The discovery of a highly valuable and beautiful map has sparked enthusiasm for bringing more of our unique historical Colorado maps into the public eye. As institutions digitize and share more of their holdings, the value of local specialty items becomes increasingly clear. Because commonly held items are now so easily discovered through shared cataloging and enormous scanning projects (such as Google Books), we feel it is important to move staff time and resources into revealing these unique holdings.

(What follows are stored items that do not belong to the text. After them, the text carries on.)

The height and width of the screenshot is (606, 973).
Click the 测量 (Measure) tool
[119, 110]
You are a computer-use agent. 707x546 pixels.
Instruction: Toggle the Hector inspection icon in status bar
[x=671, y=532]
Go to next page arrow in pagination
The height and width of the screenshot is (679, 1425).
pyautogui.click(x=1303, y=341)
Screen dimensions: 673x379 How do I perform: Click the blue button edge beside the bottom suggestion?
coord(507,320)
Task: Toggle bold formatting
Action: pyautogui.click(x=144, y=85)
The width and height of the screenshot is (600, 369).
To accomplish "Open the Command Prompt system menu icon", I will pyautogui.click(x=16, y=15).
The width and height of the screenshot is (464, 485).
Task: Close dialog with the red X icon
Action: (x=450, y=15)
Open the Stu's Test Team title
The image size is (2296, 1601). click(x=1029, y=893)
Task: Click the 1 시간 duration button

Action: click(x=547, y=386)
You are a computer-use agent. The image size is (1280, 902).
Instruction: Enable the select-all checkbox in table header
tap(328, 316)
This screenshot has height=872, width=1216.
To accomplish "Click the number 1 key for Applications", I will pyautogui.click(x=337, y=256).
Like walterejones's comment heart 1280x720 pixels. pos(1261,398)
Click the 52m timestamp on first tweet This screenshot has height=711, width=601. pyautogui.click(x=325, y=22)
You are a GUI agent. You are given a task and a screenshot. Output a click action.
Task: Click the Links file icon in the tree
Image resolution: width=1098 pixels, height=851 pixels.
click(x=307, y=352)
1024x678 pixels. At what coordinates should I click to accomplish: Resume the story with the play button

We have observed changes in patron needs over the last decade. Our role as a general geographic teaching collection is waning as more and more materials that serve undergraduate geography and geology curriculums are available online from many sources. We also no longer serve the public in the areas of genealogy and international travel as we once did (although we actively collect Colorado recreational maps). Our role as a government depository collection has followed that same pattern, with more depository materials being published exclusively in digital form and less use of an aging paper collection. We are committed, however, to maintaining a complete historical and current collection as the Federal Depository library for our region. As a result of these changes, we are searching for ways to be the most relevant to our users. In the interest of bringing “hidden jewels” to light (a recent informal campaign encouraged by our Dean of Libraries), we have initiated preservation, cataloging, and digitization projects. Thus far, we have focused our efforts on aerial photographs of Colorado, Sanborn maps of Colorado towns, and mining maps.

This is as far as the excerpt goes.